Stored entries
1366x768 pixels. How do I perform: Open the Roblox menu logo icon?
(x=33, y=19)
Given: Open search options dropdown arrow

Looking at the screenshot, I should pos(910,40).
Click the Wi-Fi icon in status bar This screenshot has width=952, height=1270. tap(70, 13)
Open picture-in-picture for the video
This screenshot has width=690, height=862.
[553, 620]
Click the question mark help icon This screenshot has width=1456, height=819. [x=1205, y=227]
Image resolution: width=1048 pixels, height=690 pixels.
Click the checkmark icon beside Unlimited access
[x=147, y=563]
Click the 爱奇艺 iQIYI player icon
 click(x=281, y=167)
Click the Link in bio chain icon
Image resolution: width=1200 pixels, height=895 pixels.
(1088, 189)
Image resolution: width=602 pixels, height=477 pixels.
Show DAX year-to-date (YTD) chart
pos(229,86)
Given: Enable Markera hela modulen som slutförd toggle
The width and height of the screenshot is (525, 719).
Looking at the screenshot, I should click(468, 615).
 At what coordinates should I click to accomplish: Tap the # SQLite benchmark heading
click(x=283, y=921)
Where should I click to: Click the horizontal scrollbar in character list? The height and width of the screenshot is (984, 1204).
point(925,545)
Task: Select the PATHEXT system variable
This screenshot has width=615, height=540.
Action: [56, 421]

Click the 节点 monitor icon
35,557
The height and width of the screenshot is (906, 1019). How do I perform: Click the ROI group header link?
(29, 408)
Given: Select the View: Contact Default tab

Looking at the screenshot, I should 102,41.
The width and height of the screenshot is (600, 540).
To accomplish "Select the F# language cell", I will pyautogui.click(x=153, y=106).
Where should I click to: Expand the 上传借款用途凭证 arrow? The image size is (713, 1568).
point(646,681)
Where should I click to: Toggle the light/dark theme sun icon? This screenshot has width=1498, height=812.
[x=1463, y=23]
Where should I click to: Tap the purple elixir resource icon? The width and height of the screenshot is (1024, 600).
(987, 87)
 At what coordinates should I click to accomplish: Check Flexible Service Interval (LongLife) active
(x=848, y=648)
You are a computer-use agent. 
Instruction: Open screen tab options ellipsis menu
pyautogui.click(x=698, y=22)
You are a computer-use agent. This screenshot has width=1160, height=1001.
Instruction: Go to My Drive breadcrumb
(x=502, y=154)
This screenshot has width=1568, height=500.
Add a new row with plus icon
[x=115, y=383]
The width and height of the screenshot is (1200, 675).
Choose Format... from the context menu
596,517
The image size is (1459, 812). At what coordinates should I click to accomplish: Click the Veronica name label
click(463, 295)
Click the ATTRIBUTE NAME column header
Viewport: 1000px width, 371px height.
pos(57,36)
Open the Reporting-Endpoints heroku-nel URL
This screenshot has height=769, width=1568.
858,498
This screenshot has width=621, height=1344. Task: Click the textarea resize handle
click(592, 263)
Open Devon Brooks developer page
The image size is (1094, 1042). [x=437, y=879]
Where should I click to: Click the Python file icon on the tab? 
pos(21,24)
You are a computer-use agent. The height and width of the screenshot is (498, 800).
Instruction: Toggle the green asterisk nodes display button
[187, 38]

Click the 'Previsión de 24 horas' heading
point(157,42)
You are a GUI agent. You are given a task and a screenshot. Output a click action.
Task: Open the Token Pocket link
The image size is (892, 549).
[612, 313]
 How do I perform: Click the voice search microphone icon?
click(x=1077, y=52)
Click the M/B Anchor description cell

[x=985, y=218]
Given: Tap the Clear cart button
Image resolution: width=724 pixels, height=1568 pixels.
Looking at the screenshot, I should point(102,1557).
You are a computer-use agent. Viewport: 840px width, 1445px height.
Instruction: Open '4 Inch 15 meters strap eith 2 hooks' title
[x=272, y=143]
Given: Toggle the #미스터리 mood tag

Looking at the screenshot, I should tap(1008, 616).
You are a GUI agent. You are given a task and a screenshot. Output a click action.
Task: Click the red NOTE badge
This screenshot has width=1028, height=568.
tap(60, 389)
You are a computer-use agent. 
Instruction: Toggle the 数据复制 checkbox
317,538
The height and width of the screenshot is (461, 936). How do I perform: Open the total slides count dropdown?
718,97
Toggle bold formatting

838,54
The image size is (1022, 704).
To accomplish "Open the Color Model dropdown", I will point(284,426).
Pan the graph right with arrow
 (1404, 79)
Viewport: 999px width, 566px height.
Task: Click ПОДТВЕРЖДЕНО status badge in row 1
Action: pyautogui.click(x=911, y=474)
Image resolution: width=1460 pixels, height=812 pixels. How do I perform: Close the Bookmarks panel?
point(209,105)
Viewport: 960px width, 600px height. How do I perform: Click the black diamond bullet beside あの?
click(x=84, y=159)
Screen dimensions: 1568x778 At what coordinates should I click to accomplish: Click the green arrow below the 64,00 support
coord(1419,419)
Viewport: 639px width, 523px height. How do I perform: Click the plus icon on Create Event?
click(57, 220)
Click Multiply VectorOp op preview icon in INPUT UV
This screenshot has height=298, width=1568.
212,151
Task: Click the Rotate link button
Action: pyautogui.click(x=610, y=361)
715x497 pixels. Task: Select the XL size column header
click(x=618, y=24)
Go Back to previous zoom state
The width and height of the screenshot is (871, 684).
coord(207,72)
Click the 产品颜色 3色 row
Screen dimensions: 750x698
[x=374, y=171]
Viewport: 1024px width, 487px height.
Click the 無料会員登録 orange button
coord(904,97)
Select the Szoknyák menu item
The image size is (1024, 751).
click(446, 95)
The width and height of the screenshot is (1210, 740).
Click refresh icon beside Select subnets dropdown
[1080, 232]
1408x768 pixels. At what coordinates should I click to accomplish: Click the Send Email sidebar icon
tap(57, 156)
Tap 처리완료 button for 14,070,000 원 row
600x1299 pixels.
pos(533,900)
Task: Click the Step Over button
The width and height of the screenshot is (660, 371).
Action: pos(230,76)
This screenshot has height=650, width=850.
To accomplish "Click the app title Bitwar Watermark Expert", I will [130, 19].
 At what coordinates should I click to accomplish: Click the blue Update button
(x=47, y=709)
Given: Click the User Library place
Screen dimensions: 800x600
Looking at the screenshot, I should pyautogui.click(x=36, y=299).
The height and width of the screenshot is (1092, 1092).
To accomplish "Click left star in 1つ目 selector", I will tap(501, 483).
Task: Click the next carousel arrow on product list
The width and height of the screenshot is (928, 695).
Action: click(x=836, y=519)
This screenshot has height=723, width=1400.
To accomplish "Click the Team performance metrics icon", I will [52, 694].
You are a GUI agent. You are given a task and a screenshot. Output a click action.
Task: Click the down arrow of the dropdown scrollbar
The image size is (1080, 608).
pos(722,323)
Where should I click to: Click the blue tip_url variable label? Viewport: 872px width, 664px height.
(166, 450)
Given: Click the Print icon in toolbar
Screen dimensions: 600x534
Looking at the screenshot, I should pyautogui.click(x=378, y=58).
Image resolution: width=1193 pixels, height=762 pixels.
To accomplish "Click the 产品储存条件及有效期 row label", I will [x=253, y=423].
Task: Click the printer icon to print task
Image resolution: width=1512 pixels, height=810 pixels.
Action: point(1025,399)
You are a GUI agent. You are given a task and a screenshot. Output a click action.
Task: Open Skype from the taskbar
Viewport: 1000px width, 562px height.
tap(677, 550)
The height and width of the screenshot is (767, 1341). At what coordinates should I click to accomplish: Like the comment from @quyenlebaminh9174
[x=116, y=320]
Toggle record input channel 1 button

To do
Which lines above include "computer"? Show each of them by copying it.

Answer to the problem
You are a computer-use agent. 
You are a computer-use agent. This screenshot has width=1160, height=1001.
You are a computer-use agent. The height and width of the screenshot is (498, 800).
You are a computer-use agent. Viewport: 840px width, 1445px height.
You are a computer-use agent. 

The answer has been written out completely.